No one is wrong all the time

In I Chronicles 21, from verse 1, we see Satan at what he does best, which is to push people into what he knows will work against them. He is very knowledgeable about human emotions and can steer the unwary towards the unhappiest of endings. Usually they are unable to see things for what they truly are until it begins to hurt, cause damage, or wreck complete destruction.

Most of the time he begins by bringing those he can impact upon under a wrong belief system or mindset. Here David was intent on conducting a nationwide headcount. This he desired in order to measure the numerical strength of able-bodied men in Israel. Apparently, it was motivated by a lust for empire. God had strictly forbidden any census of His people but David was going to follow his mind nonetheless .

If anyone should have known better, it was David. God never needed a great army to win any great battle. This was how little David was able to kill the lofty Goliath. Even Jonathan, Saul’s son, understood this and said, “There is no restraint with God to save with many or a with a few”.

The question to then ask is, was David now fighting his own battles, or the Lord’s? It is no mere rhetorical question but one everyone in a position of responsibility in God’s service must ask himself or herself constantly.

We should never allow ourselves to forget whose work it is we are doing and whose role it is to determine its fate. We will be tempted here sorely. Satan knows it is very easy for that line between what is God’s and our own desire to be crossed. Also, we need to remember that we are constantly in battle, the ones we did not start, because those who take us on are in effect God’s own adversaries, first and foremost.They oppose us because they oppose Him. So, then, at what point should we usurp His place on the saddle and make everything about ourselves?
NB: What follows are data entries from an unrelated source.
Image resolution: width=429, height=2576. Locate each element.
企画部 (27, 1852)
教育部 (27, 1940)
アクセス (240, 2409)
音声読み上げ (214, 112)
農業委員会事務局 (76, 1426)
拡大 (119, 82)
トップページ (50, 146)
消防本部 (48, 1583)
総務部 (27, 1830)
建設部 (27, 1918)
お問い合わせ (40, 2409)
One of the lessons to underline in this passage is one fact playing out here: Nobody is right or wrong all the time. For once, Joab, David’s General, was right, possibly for the first time in all his life. He was a man who had been in error serially and had been responsible for the death of his comrades, including his own cousin, Amasa.

Now it was this same man who was seeing things the way they ought to be, serving as God’s voice of caution. Unfortunately, when the devil is firmly in control of a person’s mind, they rarely listen, akin to the mangy dog bent on heading the wrong way, instead of the pathway home.

We do well to remember that, a stopped clock is right twice each day. As leaders in the Lord’s work, we must learn to listen, especially when we are approached with the right spirit, and not with rebelliousness. For David, the scales would drop from his eyes only after the deed has been done. This follows the pattern: soberness comes after the harsh consequences are fully inscribed upon the wall.